14/05/2021

Con 4,1% de inflación en abril, los precios suben 17,6% en los cuatro primeros meses

La política económica del gobierno conduce a un ajuste sobre los bolsillos de los trabajadores.

El Indec acaba de publicar su informe mensual de la inflación, informando una suba de precios del 4,1% para el mes de abril y un acumulado de 17,6% en los cuatro primeros meses del año. Lejos del 29% anual que proyecta el gobierno, se impone una tendencia alcista y de ajuste, que golpea a los trabajadores.

Con las cifras actuales, la inflación debería mantenerse en un “improbable” 1,2% mensual, durante los próximos 8 meses, para cumplir con la meta del gobierno, lo que da cuenta que el “acuerdo de precios y salarios” es solo una pantalla para anclar las paritarias y perjudicar a los trabajadores.

Esta meta se complica aún más cuando los tarifazos de los últimos días impacten en las cifras en los meses posteriores.

Fuentes privadas calculan que los salarios no han dejado de perder en los últimos cuatro años. Se estima que hasta el mes de marzo los trabajadores informales sufrieron de una caída del 24,5% de su poder adquisitivo real, los trabajadores del sector público un 21,6%y los privados un 16% (Clarín, 13/5).

Entre los aumentos más significativos se anotaron indumentaria (6%), el transporte (5,7%) y los alimentos (4,3%). Y dentro del sensible rubro de alimentos se destacaron: leche, productos lácteos y huevos; aceites, grasas y manteca; café, té, yerba y cacao; pan y cereales; y carnes y derivados.

Una política antiobrera

El gobierno se ufana de sus medidas para “combatir la inflación” aunque estas no produzcan ningún resultado favorable.

La paz cambiaria obtenida gracias al ingreso de dólares por las exportaciones agrarias, la menor emisión y el “congelamiento” de las tarifas no le han resultado suficientes.

Resulta que la suba de los precios internacionales de la soja, el maíz y el trigo también impacta en los precios locales, y particularmente en los alimentos. Lo mismo ocurre con los aumentos de las naftas, que se trasladan a toda la cadena de precios.

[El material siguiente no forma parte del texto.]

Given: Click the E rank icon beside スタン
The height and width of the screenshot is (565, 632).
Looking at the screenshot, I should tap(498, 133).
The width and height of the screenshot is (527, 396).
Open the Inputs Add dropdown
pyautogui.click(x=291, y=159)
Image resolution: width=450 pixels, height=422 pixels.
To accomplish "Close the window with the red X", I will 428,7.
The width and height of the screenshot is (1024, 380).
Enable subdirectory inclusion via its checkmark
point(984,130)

La reducción de la emisión fue a costa del sacrificio de los programas de asistencia económica por la pandemia, agravando aún más las condiciones de vida de millones de personas. Pero tampoco esto está asegurado ya que los subsidios millonarios a las patronales energéticas y de distribución eléctrica también se financian con la misma emisión, deviniendo en inflación: la receta cristinista para “evitar” las subas en las tarifas de servicios esenciales.

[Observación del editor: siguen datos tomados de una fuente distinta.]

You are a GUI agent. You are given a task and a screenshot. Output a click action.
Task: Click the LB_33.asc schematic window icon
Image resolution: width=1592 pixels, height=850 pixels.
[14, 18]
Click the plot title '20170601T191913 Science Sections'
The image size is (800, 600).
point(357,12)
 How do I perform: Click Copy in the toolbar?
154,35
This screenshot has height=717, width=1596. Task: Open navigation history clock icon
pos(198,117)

Los programas Precios Cuidados y Precios Máximos no solo son insuficientes y limitados, sino que son evadidos por las patronales de la alimentación, con distintos mecanismos. Esto llevó a que el gobierno intentará un acuerdo de una canasta de unos contados productos, sugeridos por las empresas, donde “sí” se respetaran los precios.

Los controles de precios en las góndolas y la solicitud de informes a las patronales son solo medidas de propaganda, con nulo resultado o efecto en los precios.

En el mientras tanto, la burocracia sindical viene cerrando paritarias con una media del 30-35%, celebrándolas como una conquista ante la inflación. Se trata de la otra cara de la política oficial, que deja correr la disparada de precios, producida por su política económica de sometimiento al FMI, pero asfixia los salarios para garantizarlas condiciones y los recursos de la entrega ante el capital financiero.

Es necesaria la intervención de toda la cadena de precios, con la apertura de los libros de las empresas, bajo control de los trabajadores, y la nacionalización del comercio exterior, para evitar que los precios internacionales se trasladen a nuestros bolsillos. Esto debe ir de la mano de la recuperación del poder adquisitivo de los salarios, con paritarias sin techo, cláusulas gatillo y un seguro al desocupado de $40.000.